What is a double spend flaw in a cryptocurrency?
A double spend flaw is a highly dreaded scenario where users can spend their cryptocurrencies more than once. If it were to occur, it would cast lots of doubts into the credibility of any cryptocurrency since it would mean a crypto coin holder can sell crypto coins and still hold them after selling.
If the report was to be confirmed, it would paint a very bad picture of the world most used cryptocurrency.
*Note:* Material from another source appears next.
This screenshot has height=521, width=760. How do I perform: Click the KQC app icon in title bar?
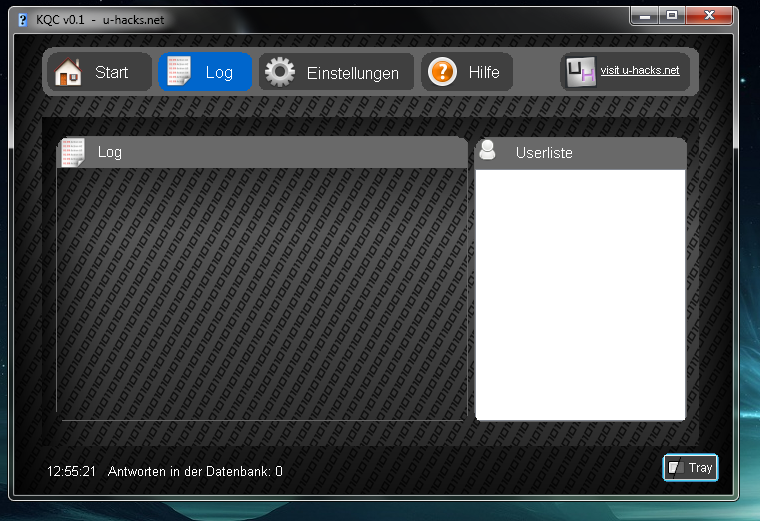point(23,19)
Not to mention that all eyes are due to the monster bullish rally the digital currency unleashed towards the end of 2020. Any confirmation would lead to panic among investors who in fear of losing their investments would jump into a selling frenzy resulting in a sharp decline of the value of the digital currency.
But how true is the report? What really happened?
While BitMEX pointed out that a small Bitcoin double spend was detected, Bitfinex CTO was quick to insist that whatever occurred was not a double spend.
The amount in question is 0.00062063 BTC, which would translate to about $21 as per the value of BTC at the time the incident occurred.
There were however attempts by BitMEX to clarify that the transaction that appeared to be a double spend was a Replace-By-Fee (RBF) transaction. But BitMEX’s Fork Monitor noted that there were no RBF fee bumps that were detected to qualify it as an RBF transaction.
But Paolo Ardoino, the Bitfinex CTO, in an email to Insider pointed out that what had happened is that two blocks were mined simultaneously and there had to be a chain reorganization to accommodate the two blocks. But it was ultimately not double-spending; according to Ardoino.